The FDA approved the anticoagulant rivaroxaban (Xarelto, Janssen), to reduce the risk for stroke among patients with non-valvular atrial fibrillation (AF).
Approval comes after data from the ROCKET-AF trial showed a 20-mg dose of rivaroxaban was noninferior to warfarin in preventing stroke and systemic embolism in patients with non-valvular AF.
Although the two drugs demonstrated similar rates of major bleeding, patients taking rivaroxaban had significantly lower rates of intracranial hemorrhage.

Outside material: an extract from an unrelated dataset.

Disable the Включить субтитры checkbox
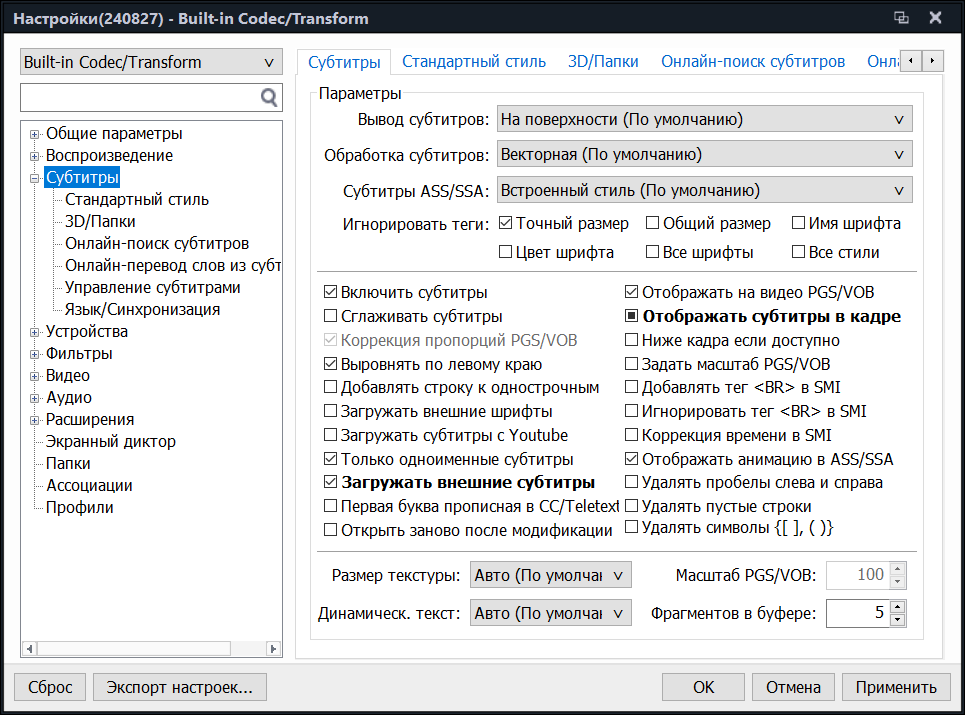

Rivaroxaban is the first oral factor Xa inhibitor approved with a stroke prevention indication. A 10 mg dose of the drug had already been approved to prevent deep-vein thrombosis (DVT) in patients undergoing joint replacement surgery.
For the new indication, rivaroxaban should be taken with the evening meal and dosing is dependent on the patient’s creatinine clearance. Patients with a clearance greater than 50 mL/min should take a 20-mg dose and those with a creatinine clearance of 15 to 50 mL/min should take a 15-mg dose, according to labeling information.
Patients with a creatinine clearance level below 15 mL/min should not take rivaroxaban.
If rivaroxaban is discontinued for any reason other than pathological bleeding, another anticoagulant should be considered, according to a boxed warning on the medication’s label. This warning has been added to existing information about risk for spinal and epidural hematomas in patients receiving neuraxial anesthesia or undergoing spinal puncture.
The FDA has required Janssen to submit a Risk Evaluation and Mitigation Strategy for rivaroxaban, which consists of a Medication Guide and communication plan, to communicate the increased risk for thrombotic events, including stroke, in the event that the drug is discontinued and not replaced with an adequate alternative, or not taken with the evening meal.
Two other oral direct factor Xa inhibitors, apixaban (Eliquis, Bristol-Myers Squibb) and edoxaban (Lixiana, Daiichi Sankyo), are currently under development for stroke prevention.